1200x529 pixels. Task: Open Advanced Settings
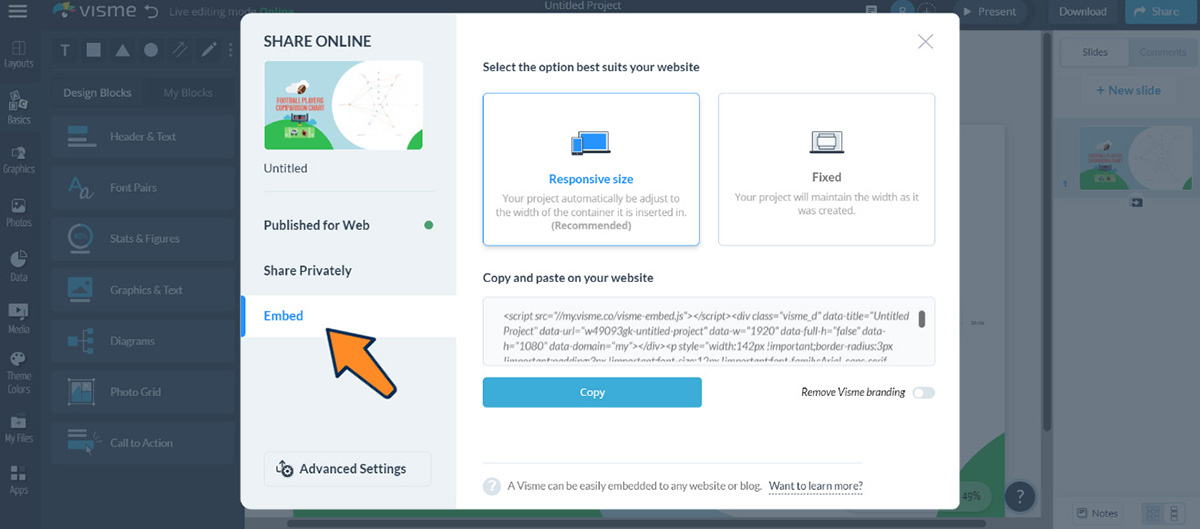click(x=347, y=469)
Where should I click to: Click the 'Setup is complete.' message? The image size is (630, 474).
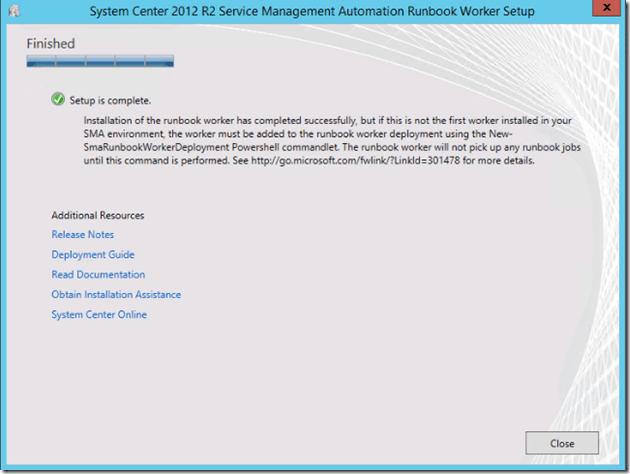point(110,100)
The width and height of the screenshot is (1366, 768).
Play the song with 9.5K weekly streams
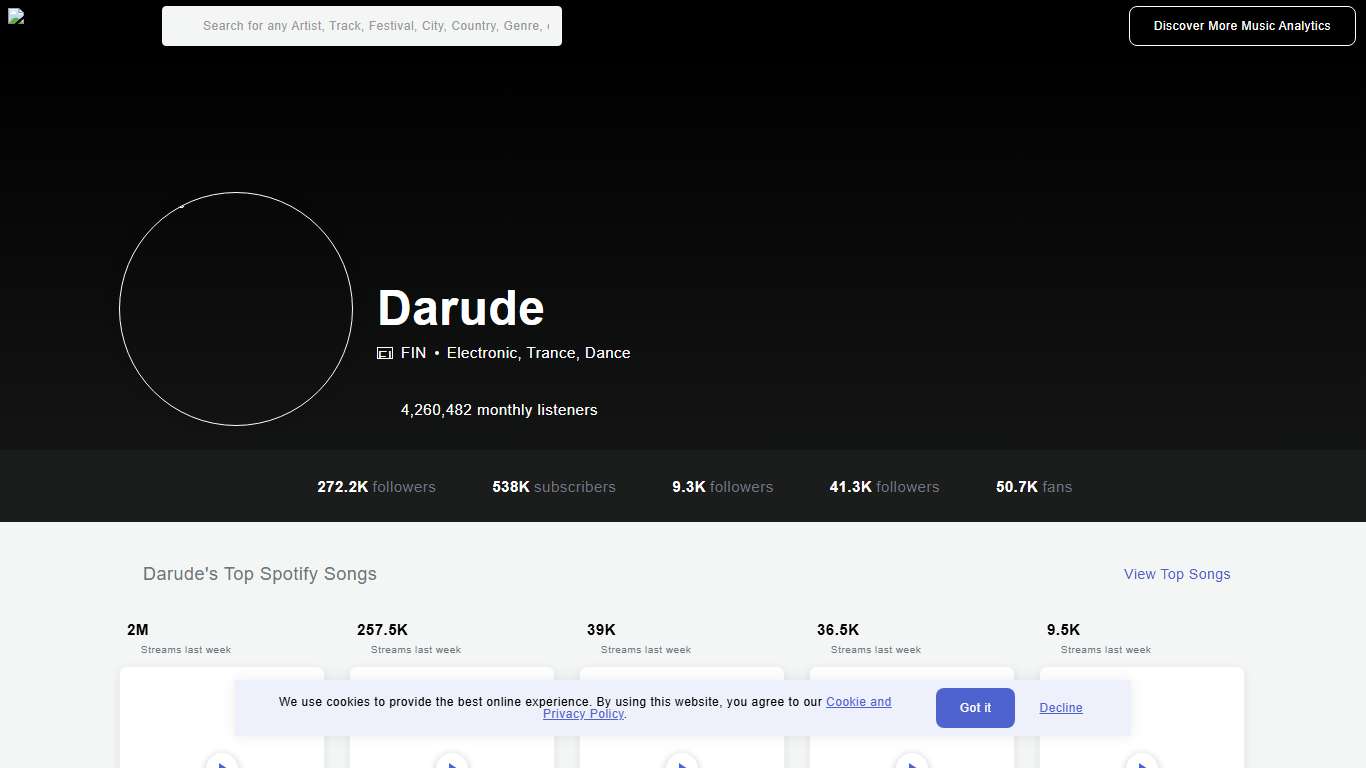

● ● ●

▶ [TASK] Retype the entire listing exactly as it appears, dropping only the pictures.

▶ [ANSWER TO THE EXERCISE]
1200x529 pixels. Task: Open Advanced Settings
click(x=347, y=469)
Where should I click to: Click the 'Setup is complete.' message? The image size is (630, 474).
point(110,100)
The width and height of the screenshot is (1366, 768).
Play the song with 9.5K weekly streams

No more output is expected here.